Boyfriend Genes

Everything could have split between “before” and “after” yesterday. I was awaiting test results and lived the day as if it were my last in the “before.” I didn’t want to apply bronzer. The day when my children were born two months early, I had applied bronzer. When recounting the emergency of that day, that detail creeps up on me: that I had time to apply bronzer before racing off to the hospital. Now whenever I contour I think of the life and death that could have been, the day they were born.

Yesterday I had an appointment to review my genetic blood results. You don’t walk in and get the results straight away. Instead, they treated me as if I were there for an exam, taking my blood pressure, temperature, oxygen saturation. I took in the room, remembering my son’s emergency brain surgery, the way we had a life or death moment and still the Home Shopping Network aired. As I sat awaiting the doctor, I took in the design of the exam room, the embroidered rose design of the privacy curtain, its half moon ceiling track, an Ophthalmoscope neighboring an Otoscope, a sleeve of disposable specula. What if they said I was positive? Who cleans the scale? Everyone gets on barefoot.

Work to be completed.
Answer these questions from the essay "Boyfriend Genes":
(a) What had the narrator applied on the day the children were born?
(b) Which three measurements were taken at the appointment to review the genetic blood results?
(c) What design is embroidered on the privacy curtain?
Rely only on the essay to respond.

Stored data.
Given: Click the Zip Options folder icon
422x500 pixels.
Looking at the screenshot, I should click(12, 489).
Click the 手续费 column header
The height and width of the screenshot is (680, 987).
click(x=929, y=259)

Expected answer.
(a) Bronzer.
(b) Blood pressure, temperature, and oxygen saturation.
(c) A rose design.